Liputan investigasi ini merupakan kerja kolaborasi enam media, yakni Tempo, KBR, Langgam, Mentawaikita, Law-Justice, dan Ekuatorial melalui platform Depati Project.
Acara dibuka dengan pemutaran video di balik layar liputan investigasi, yang memperlihatkan proses panjang penggalian informasi terkait rencana eksploitasi besar-besaran di Pulau Sipora, Mentawai. Isu ini mendapat perhatian luas karena Sipora adalah pulau kecil yang sangat rentan terhadap bencana ekologis, sekaligus menjadi ruang hidup utama masyarakat adat.
Perwakilan Forum Mahasiswa Mentawai, Markolinus Sagulu menegaskan, hutan bagi masyarakat Mentawai bukan sekadar ruang ekonomi, melainkan sumber kehidupan, budaya, dan masa depan generasi mereka. Ia menilai kehadiran perusahaan besar yang hendak menggerus hutan Mentawai merupakan ancaman nyata terhadap eksistensi masyarakat adat.
Markolinus juga menyoroti lemahnya sikap pemerintah daerah. Ia menyebut, komitmen yang sempat dituangkan bersama masyarakat dalam bentuk surat resmi justru tidak ditindaklanjuti. “Omong kosong Bupati Kepulauan Mentawai,” ucapnya lantang, menyindir inkonsistensi kebijakan daerah.

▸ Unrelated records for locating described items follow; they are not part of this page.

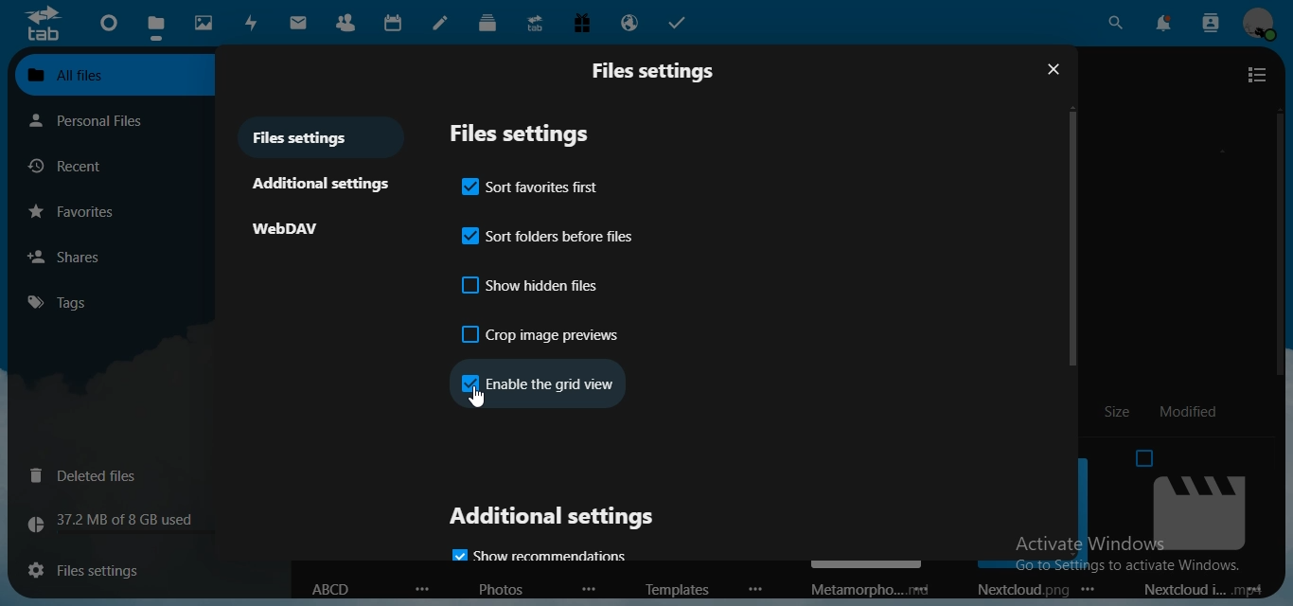 The width and height of the screenshot is (1293, 606). I want to click on deck, so click(488, 25).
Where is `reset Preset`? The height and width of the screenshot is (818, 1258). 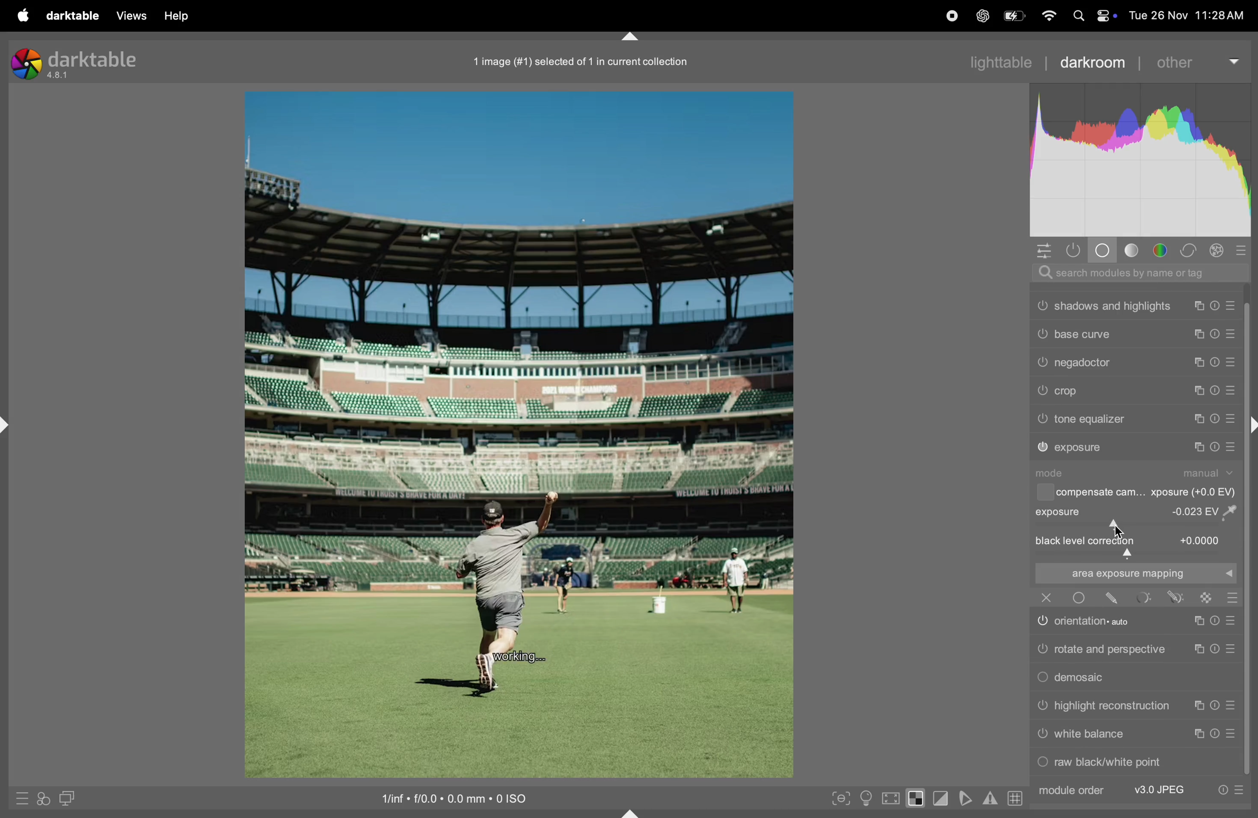
reset Preset is located at coordinates (1214, 621).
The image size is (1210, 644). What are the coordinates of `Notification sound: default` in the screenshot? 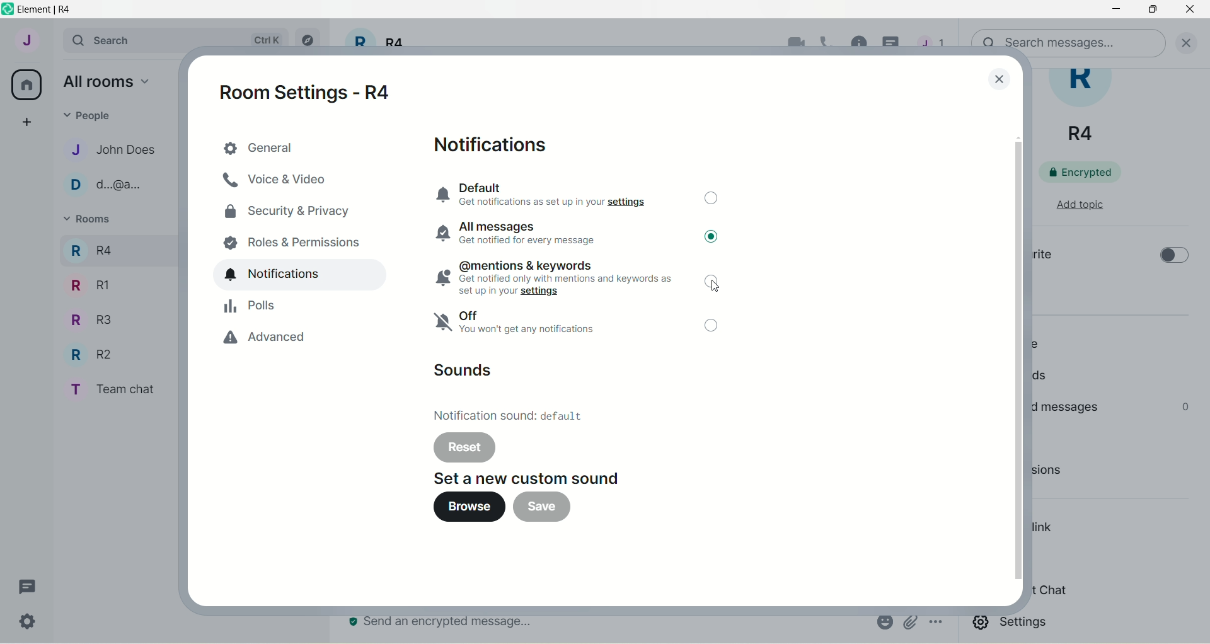 It's located at (510, 414).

Kekhawatiran serupa disampaikan Gerson Saleleubaja dari Yayasan Citra Mandiri Mentawai (YCM). Ia menilai, pemberian persetujuan penggunaan lahan oleh pemerintah pusat rawan menimbulkan konflik, sebab sebagian besar areal yang diklaim perusahaan tumpang tindih dengan hutan adat yang telah diakui secara hukum.
Menurutnya, proses ini berpotensi menimbulkan gejolak sosial bila tidak diselesaikan secara partisipatif dengan melibatkan pemilik hak ulayat. Ia juga menyoroti indikasi kejanggalan dalam perumusan izin, mulai dari ketidakjelasan status tanah hingga potensi manipulasi informasi kepada masyarakat. Jika dibiarkan, kata Gerson, kebijakan tersebut bisa menjadi bumerang.

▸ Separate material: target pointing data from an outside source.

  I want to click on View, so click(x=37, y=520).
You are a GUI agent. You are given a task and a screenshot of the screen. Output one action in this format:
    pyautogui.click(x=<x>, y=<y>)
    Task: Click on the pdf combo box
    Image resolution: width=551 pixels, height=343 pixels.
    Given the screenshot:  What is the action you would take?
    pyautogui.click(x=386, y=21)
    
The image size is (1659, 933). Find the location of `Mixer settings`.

Sementara itu, Indah, perwakilan Walhi Sumbar, menguraikan hasil penelusuran organisasi masyarakat sipil yang menemukan berbagai cacat prosedural dalam proses izin PT SPS. Ia mencontohkan dokumen Amdal yang tidak menyertakan kajian mitigasi bencana, padahal Sipora adalah pulau kecil dengan tingkat kerentanan tinggi.
Selain itu, Indah menegaskan tidak pernah ada sosialisasi menyeluruh kepada masyarakat yang terdampak. Dari temuan Walhi, terdapat tujuh desa yang secara tegas menolak rencana konsesi. Situasi ini, menurutnya, mencerminkan praktik ekosida karena dampak kerusakan ekologisnya akan bersifat panjang dan berkelanjutan.
“Prinsip FPIC persetujuan bebas, didahulukan, dan diinformasikan seharusnya dihormati. Namun dalam kasus ini justru diabaikan,” ujarnya.
Yose Hendra, Jurnalis Langgam.id dan kolaborator investigasi Depati Project, menyinggung sosok pemilik PT SPS, Haji Bahrial, yang disebut sebagai figur lama dalam sejumlah konflik agraria dan pertambangan di Sumatera Barat. Namanya kerap muncul dalam kasus pertambangan di Sawahlunto maupun konflik lahan di Bidar Alam. Hal itu menambah kekhawatiran publik terhadap potensi masalah baru di Mentawai.
Diketahui, alasan Depati Project memilih Sipora sebagai fokus investigasi yaitu wilayah Sipora yang penting karena ukurannya kecil namun memiliki hutan yang luas, sekitar 21 ribu hektare, yang kini terancam dideforestasi.
“Pulau kecil ini sangat rentan. Ketika hutan hilang, air pun hilang, dan masyarakat kehilangan segalanya,” kata Strategi Komunikasi dan Kampanye Depati Project, Aidil Ichlas. (*/Yh)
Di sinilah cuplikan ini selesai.